____ Tekstblok
Samenvatting
De prevalentie van reumatoïde artritis (RA) is ruim 1. De invalidering van de patiënt hangt nauw samen met de slijtage van (vaak) meerdere gewrichten. Daarnaast vormen de chronische systemische auto-immuunafwijkingen en de extra-articulaire afwijkingen een aanzienlijke comorbiditeit.
Met de primaire medicamenteuze behandeling probeert men de progressie van het ziektebeeld te vertragen en lokale (gewrichts)schade te beperken. De chirurgische therapie is enerzijds preventief, remmen van gewrichtsschade (synoviëctomie), en anderzijds reconstructief, herstellen van invaliderende gewrichtsschade. In dit laatste geval leiden gewrichtsvervangende implantaten, maar soms ook artrodesen, tot een grotere zelfstandigheid van patiënten. De ‘ideale’ functionele gewrichtsvervangende prothese is voor een aantal gewrichten (heup en knie) uitgekristalliseerd, voor andere gewrichten (bijvoorbeeld vingerimplantaten) nog niet.
________
____ Aangeleverde records
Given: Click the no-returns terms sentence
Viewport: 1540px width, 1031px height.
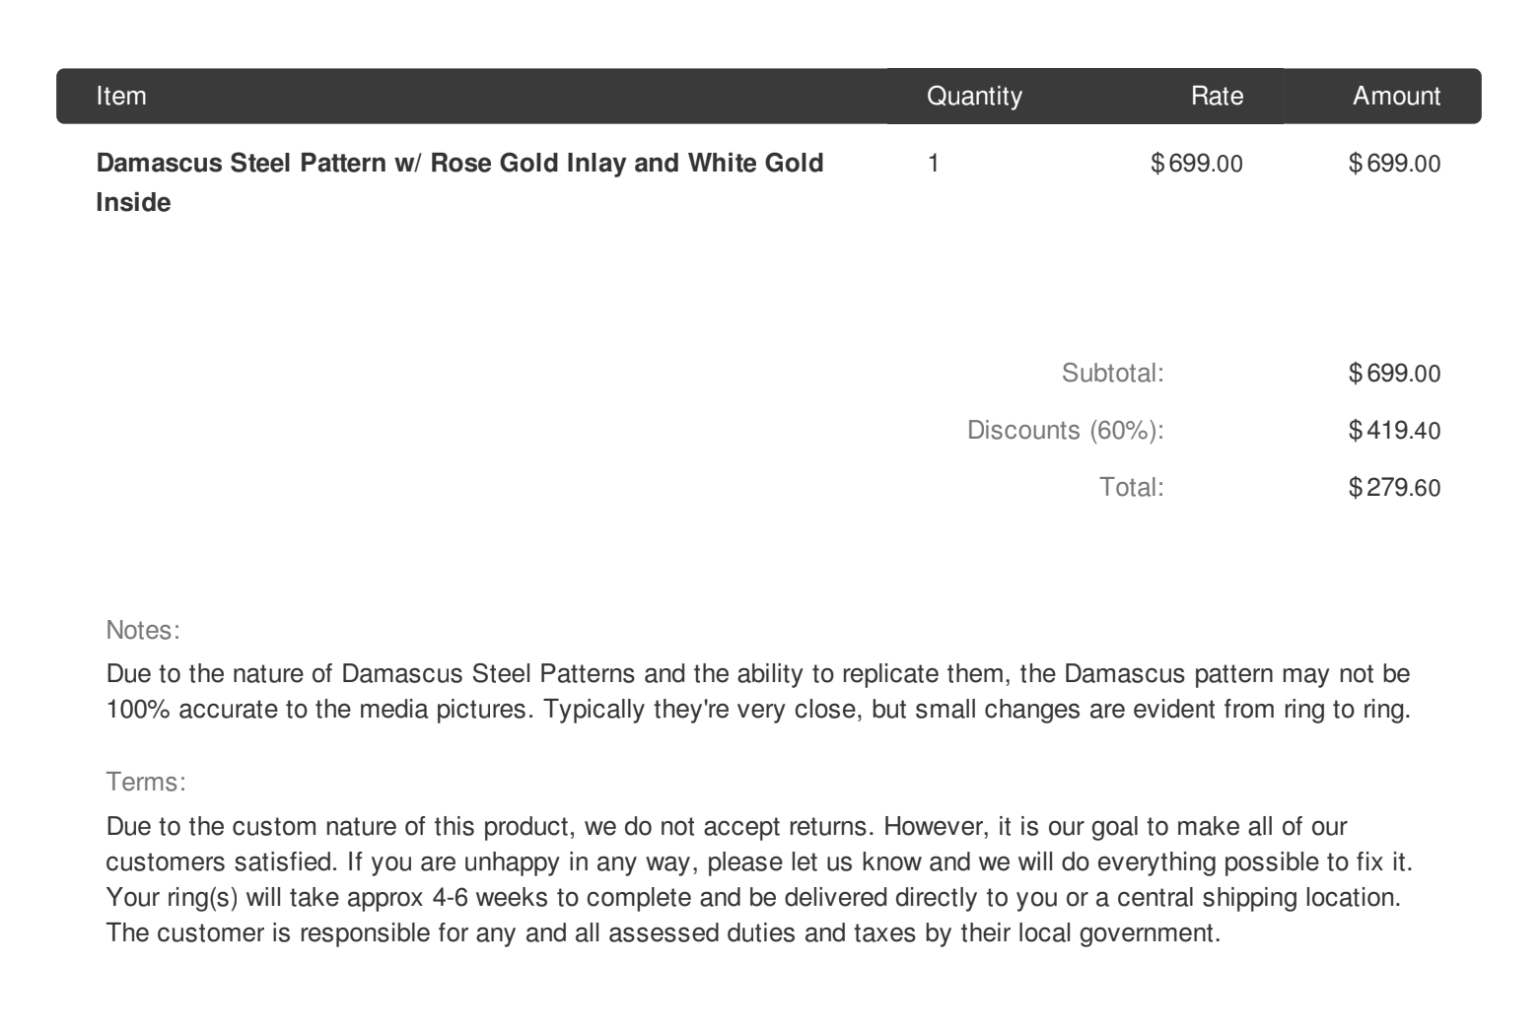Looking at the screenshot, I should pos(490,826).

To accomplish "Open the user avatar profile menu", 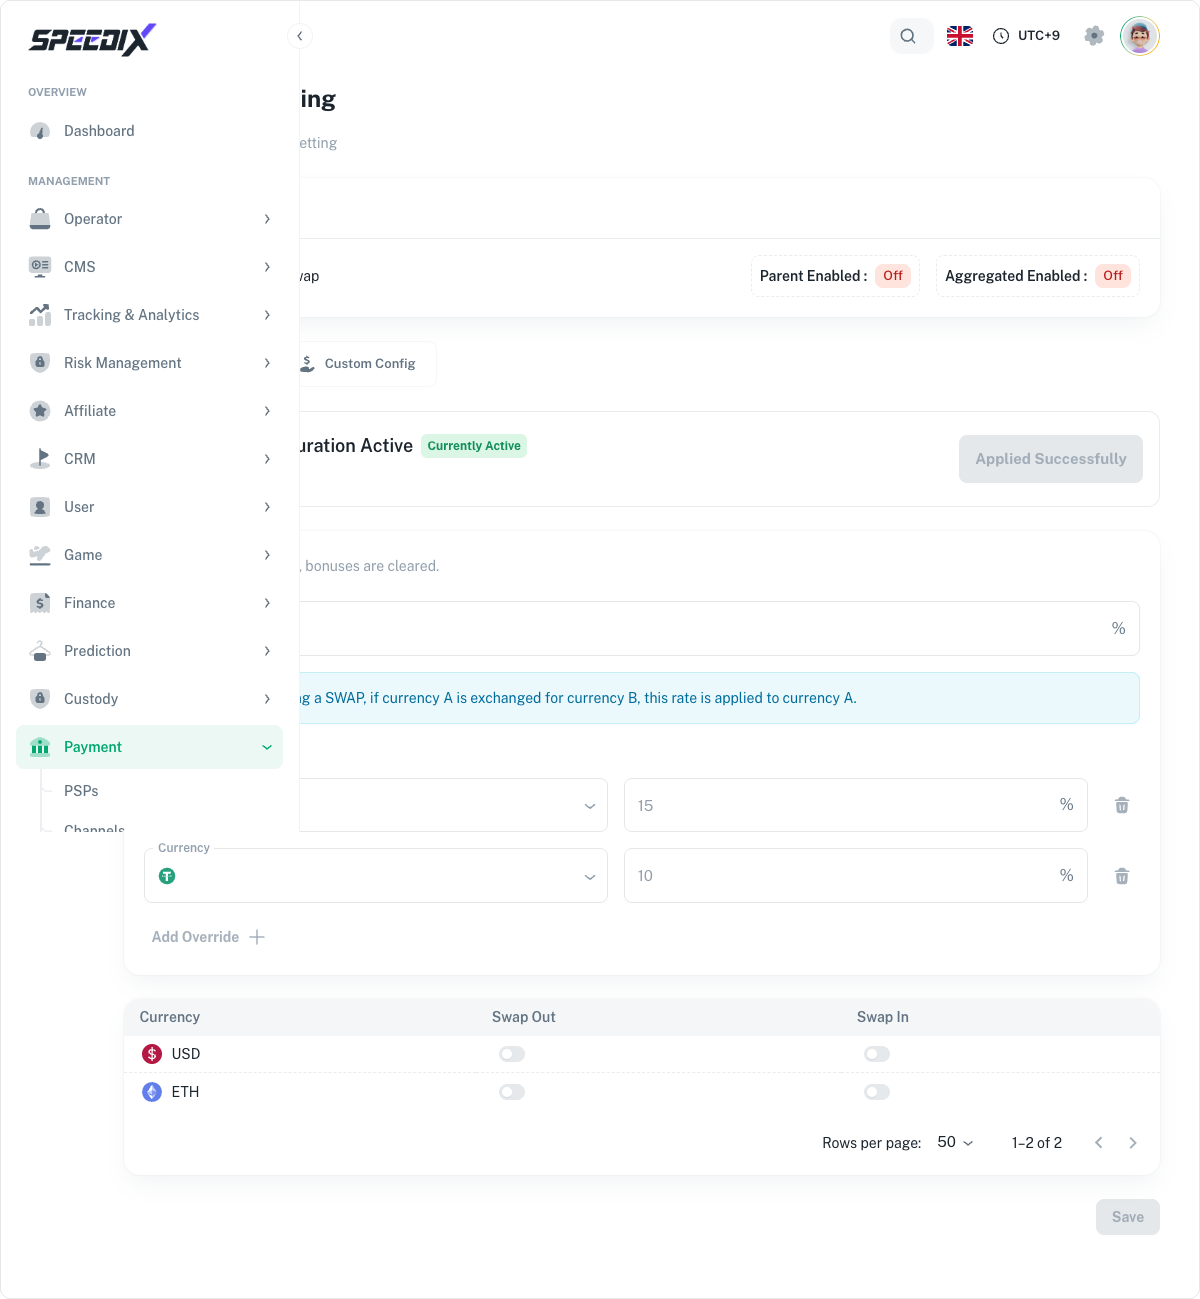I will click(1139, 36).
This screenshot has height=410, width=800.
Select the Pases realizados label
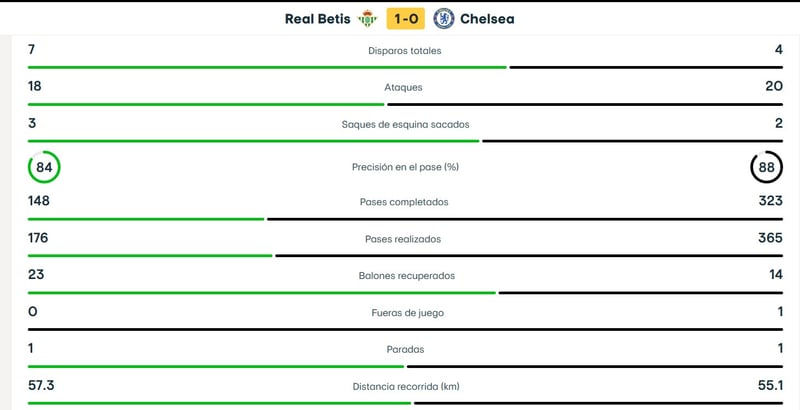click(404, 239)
________
Werkopdracht
Schrijf verder aan de tekst over de behandeling van reumatoïde artritis, te beginnen na de laatste zin.

Antwoord
Belangrijk bij het stellen van de indicatie tot operatie is om ook bij falen van de ingreep (bijvoorbeeld door loslating) een goed functionele oplossing te hebben voor de patiënt. Het operatieresultaat wordt in belangrijke mate bepaald door preoperatieve patiëntfactoren (onder andere ernst van gewrichtsdestructie) en technische expertise van de operateur. De coördinatie van een reconstructieplan, waarin soms meerdere operaties gepland worden, vindt plaats door de reumatoloog in samenspraak met de reuma- of orthopedisch chirurg.